La recensione di Red Notice, il nuovo film con Dwayne Johnson

Per come sono stati costruiti negli anni i buddy movies, la continua rilettura che un nuovo film fornisce può essere utile per riscrivere la storia in termini contemporanei, ribaltando i clichè che sono alla base di canoni ormai datati. Per questo Red Notice (trailer) è un’occasione persa (ma probabilmente neanche cercata). Il nuovo film targato Netflix, diretto da Rawson Marshall Thurber, racconta le incredibili truffe perpetrate da Nolan Booth (Ryan Reynolds), il secondo migliore truffatore del mondo, che intralcia la strada di un profiler dell’FBI, John Hartley (Dwayne Johnson), entrambi sempre un passo indietro rispetto all’Alfiere (Gal Gadot), ovvero la migliore truffatrice del mondo.

Tre sono le uova d’oro che Antonio donò a Cleopatra come simbolo d’amore e, non più riunite da circa 2000 anni, sono ora l’ambito premio dei due truffatori: il compito dell’agente Hartley è quello di proteggerle. O meglio, di perderle e rincorrerle quando ormai neanche più la legge è dalla sua parte, costretto ad allearsi con Nolan fra le fredde celle di una russa Azkaban. In quello che è un giro del mondo in sicuramente meno di 80 giorni, ma comunque troppi, i due si esibiscono in rocambolesche acrobazie, impossibili inseguimenti, semi-ingegnosi piani e interminabili spiegoni.
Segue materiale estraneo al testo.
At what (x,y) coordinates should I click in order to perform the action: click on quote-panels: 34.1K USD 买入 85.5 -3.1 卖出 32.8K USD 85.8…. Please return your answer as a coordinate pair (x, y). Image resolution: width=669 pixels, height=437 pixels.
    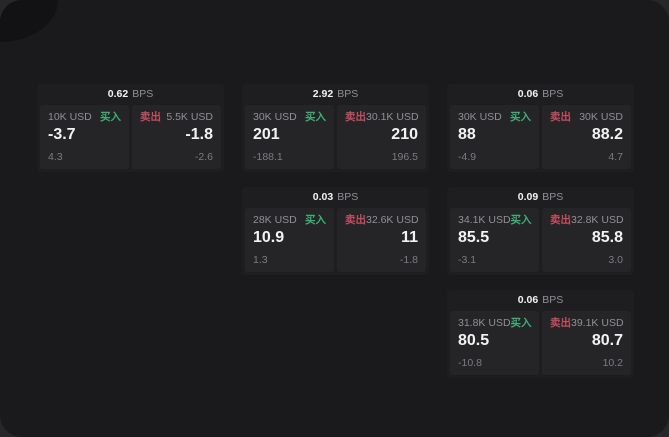
    Looking at the image, I should click on (540, 242).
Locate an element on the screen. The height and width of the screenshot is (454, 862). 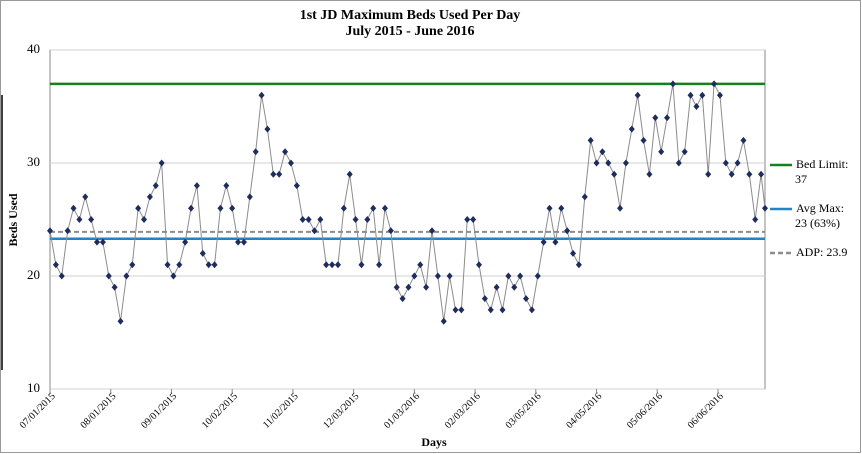
legend-label: Bed Limit: 37 is located at coordinates (822, 172).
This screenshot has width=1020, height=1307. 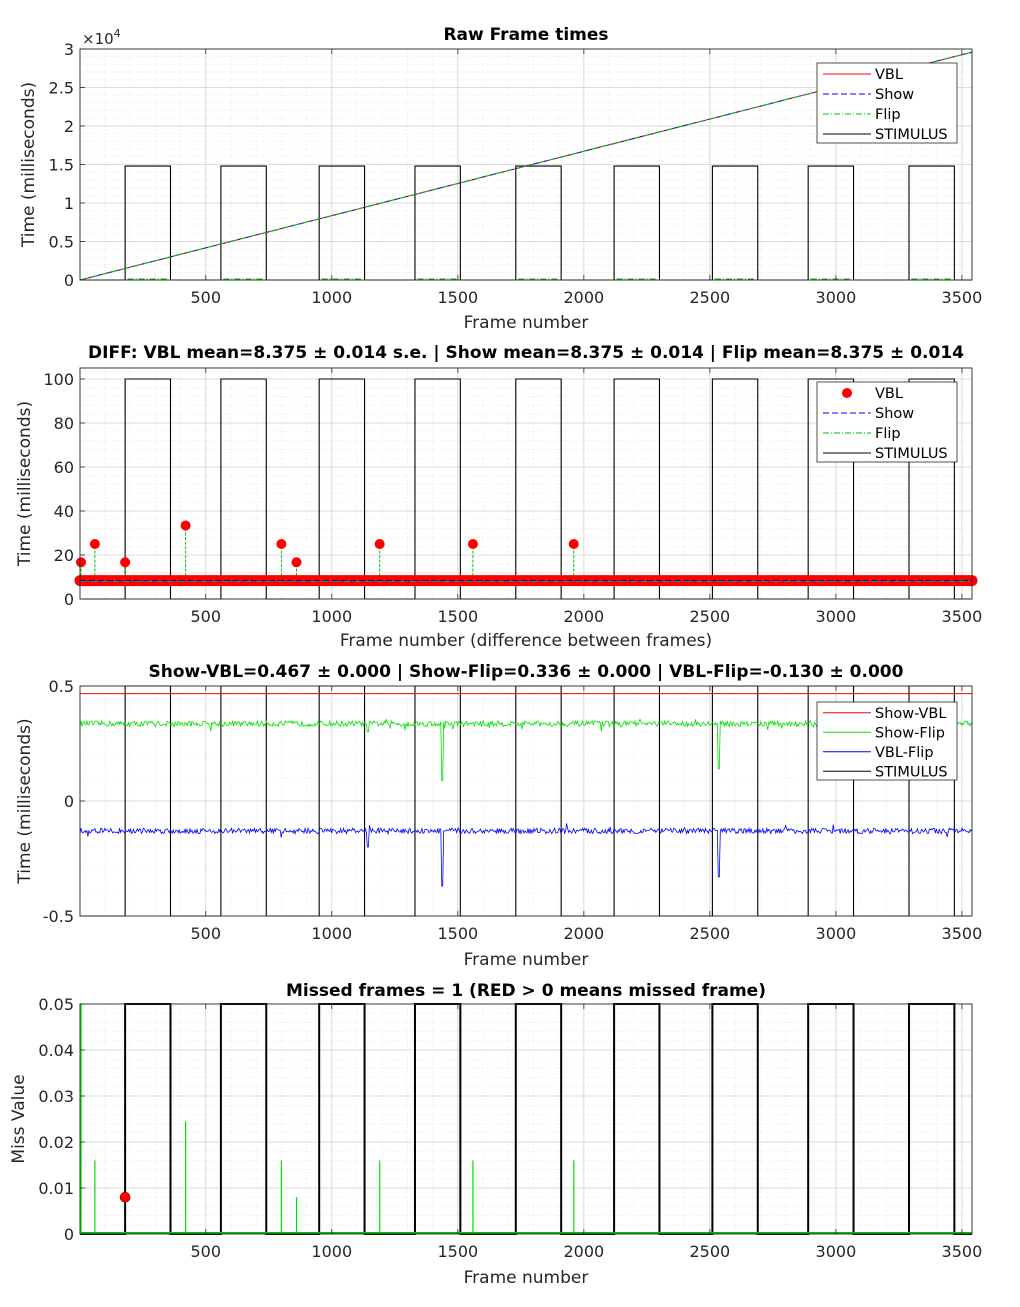 What do you see at coordinates (56, 1004) in the screenshot?
I see `y-tick-label: 0.05` at bounding box center [56, 1004].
Ora, quando su un poster si vedono affiancati questi tre nomi hollywoodiani si sa già cosa aspettarsi: capacità fisiche al limite del para-normale, esplosioni, battutacce e femminile fatalità. Quando le truffe sono implicate, si spera sempre nell’utilizzo di una scrittura che furbamente si destreggia nella creazione di situazioni impossibili, da cui si potrà uscire solo grazie all’intelligenza dei personaggi. A quanto pare, in Red Notice, sono tutti intelligenti anche se non ci viene mai detto il perché: non seguiamo i loro ragionamenti, che così tanto li aiutano ma che a livello di scrittura sembrano avventati e miracolosi deus ex machina.
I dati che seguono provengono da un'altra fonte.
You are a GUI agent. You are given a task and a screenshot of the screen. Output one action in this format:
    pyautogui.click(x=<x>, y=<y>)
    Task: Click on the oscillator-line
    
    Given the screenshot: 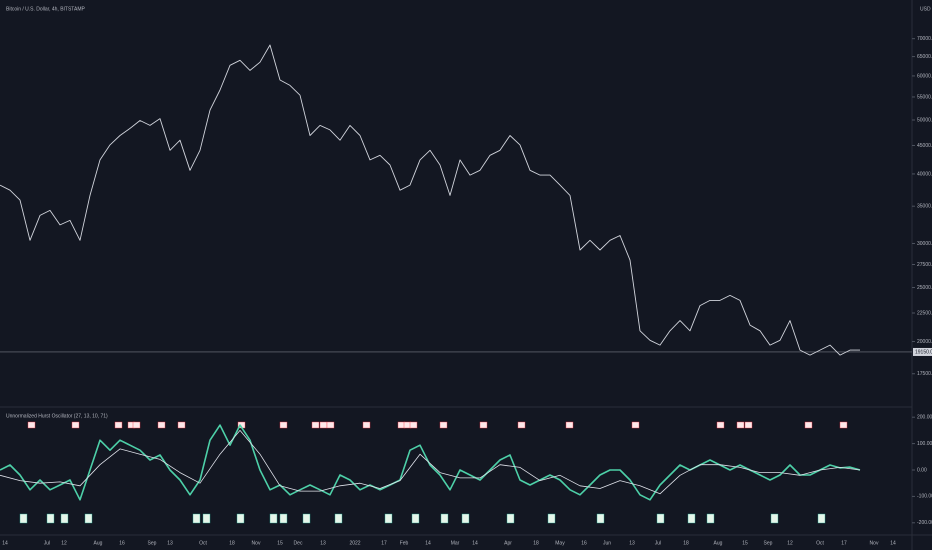 What is the action you would take?
    pyautogui.click(x=430, y=462)
    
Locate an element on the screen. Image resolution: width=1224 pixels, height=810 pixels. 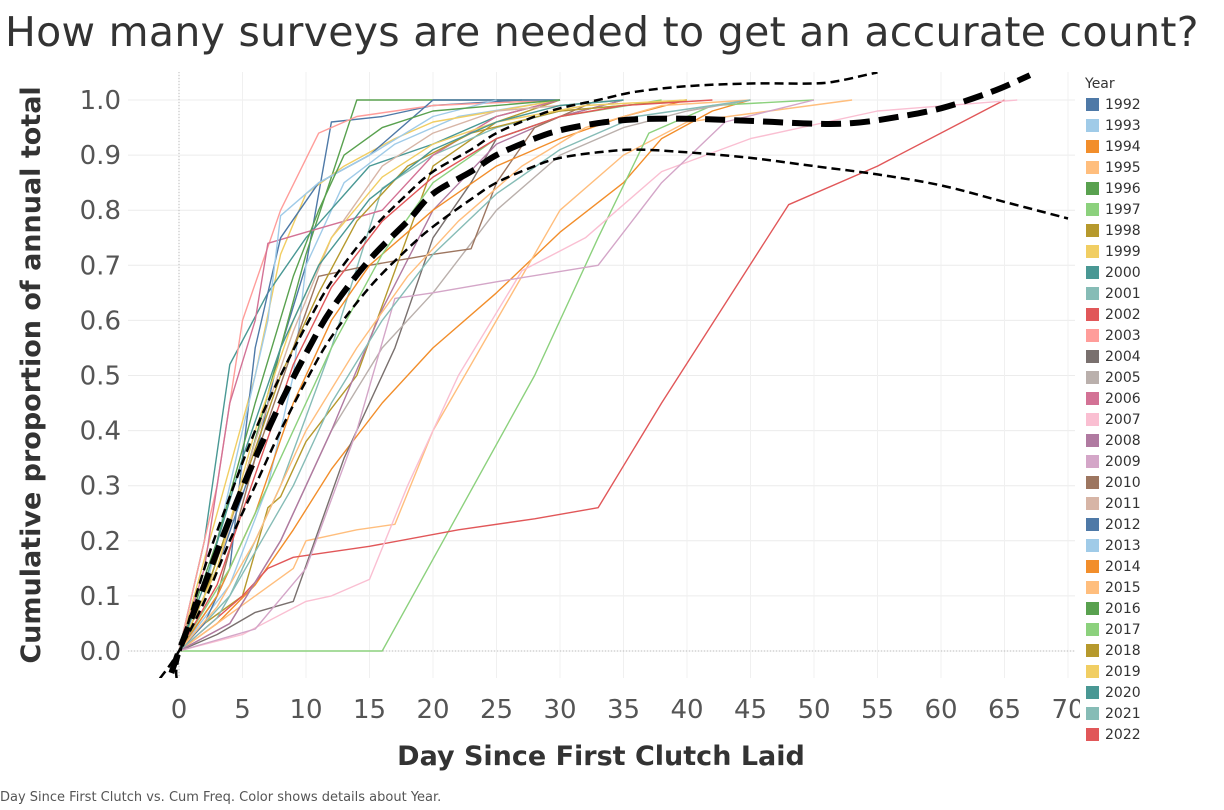
legend-item-1996: 1996 is located at coordinates (1151, 188).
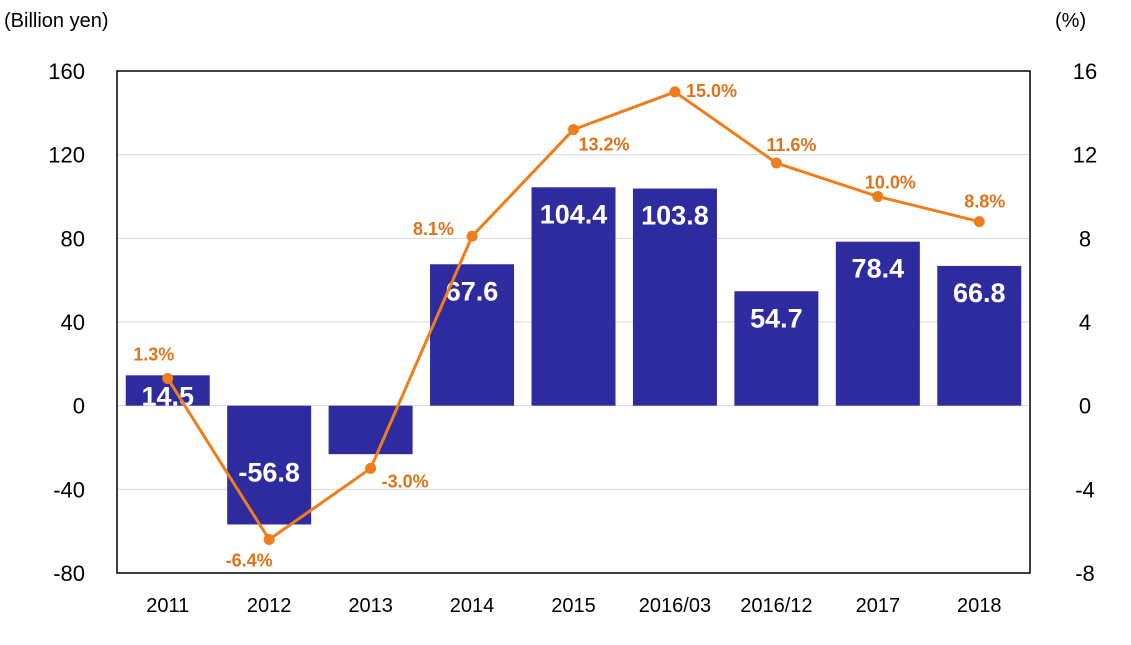 The image size is (1131, 645). What do you see at coordinates (66, 156) in the screenshot?
I see `left-tick-label: 120` at bounding box center [66, 156].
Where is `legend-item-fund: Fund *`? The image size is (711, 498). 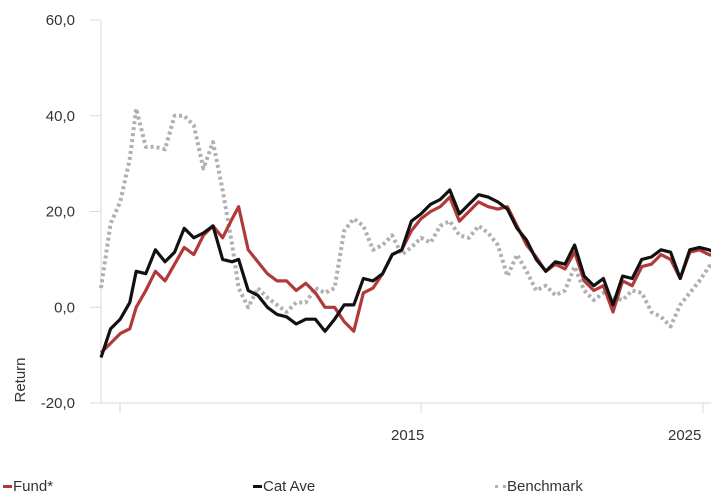 legend-item-fund: Fund * is located at coordinates (28, 486).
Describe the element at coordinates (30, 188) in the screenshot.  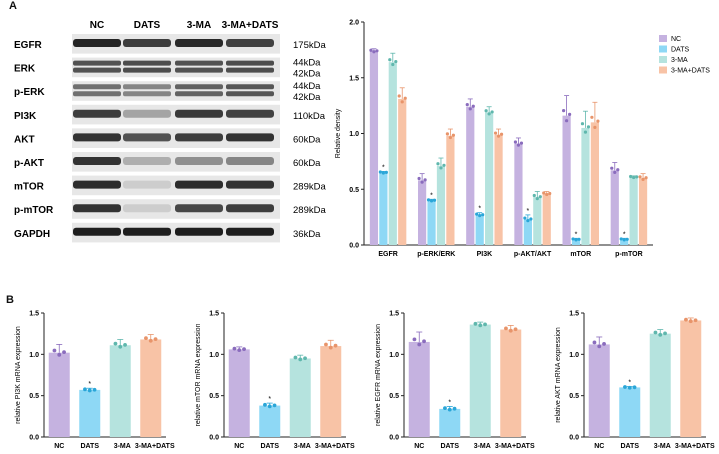
I see `blot-row-label: mTOR` at that location.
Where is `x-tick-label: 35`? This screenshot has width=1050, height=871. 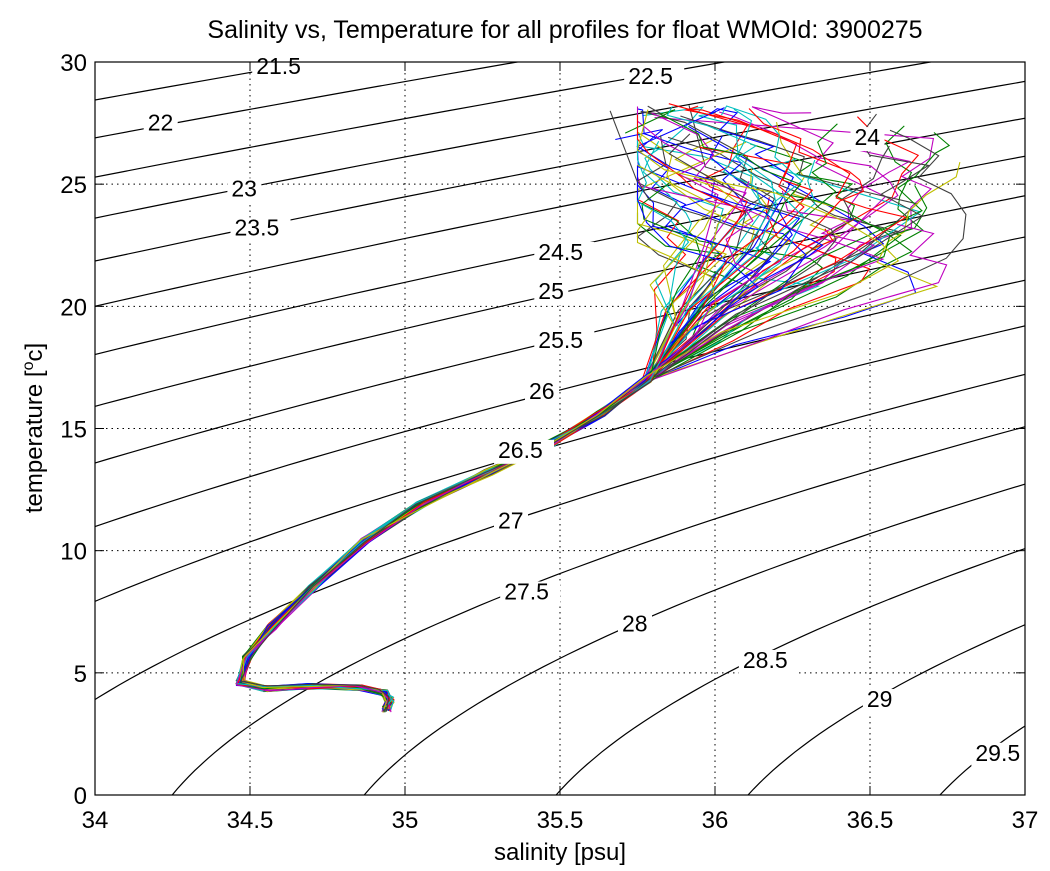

In una narrativa ormai trita e ritrita, secondo cui gli uomini sono capaci di empatizzare fra di loro solo quando la loro infanzia è stata tragicamente intaccata (questa volta da padri freddi e distaccati), i personaggi continuano costantemente a spiegare quello che stanno facendo mentre lo fanno, prima di farlo o appena l’hanno fatto. La comicità si limita alla sola figura di Ryan Reynolds, che quantomeno riesce a creare un’illusione di intrattenimento, con il continuo utilizzo però di pratiche memistiche che a lungo andare potranno forse diventare indigeste (ma speriamo di no).
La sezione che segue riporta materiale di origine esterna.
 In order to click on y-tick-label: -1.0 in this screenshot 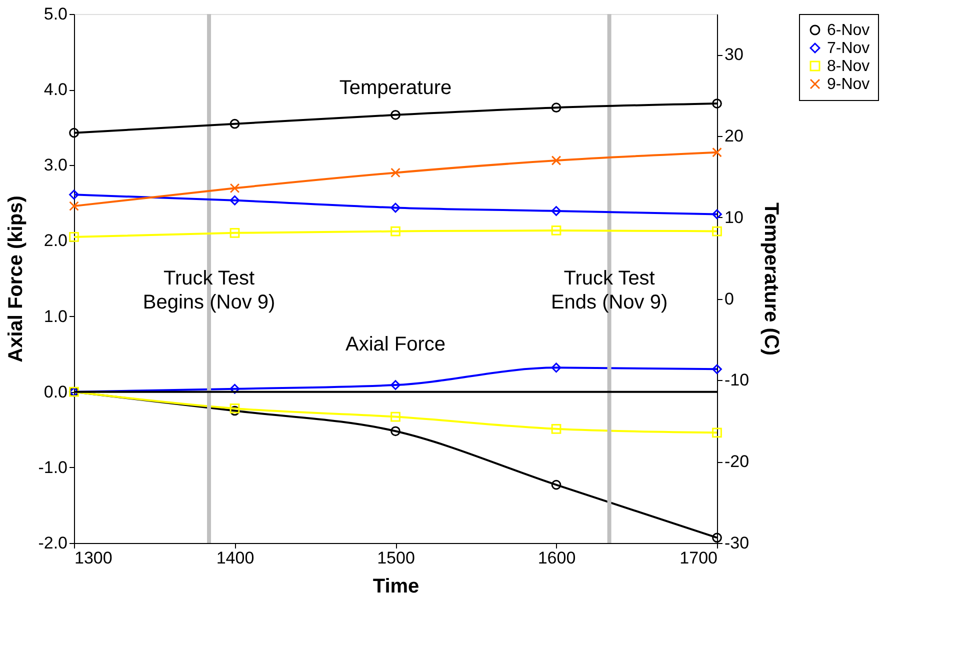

Per quanto possa essere divertente assistere ad assurdi inseguimenti in luoghi che non ne hanno mai visti prima (come Castel Sant’Angelo a Roma), il film sembra essere costruito attorno a battute pensate en passant ed insieme forzatamente incastrate, il cui unico lascito è la paura generata dal pensiero di quanto possa essere corrosiva una lattina di Coca Cola.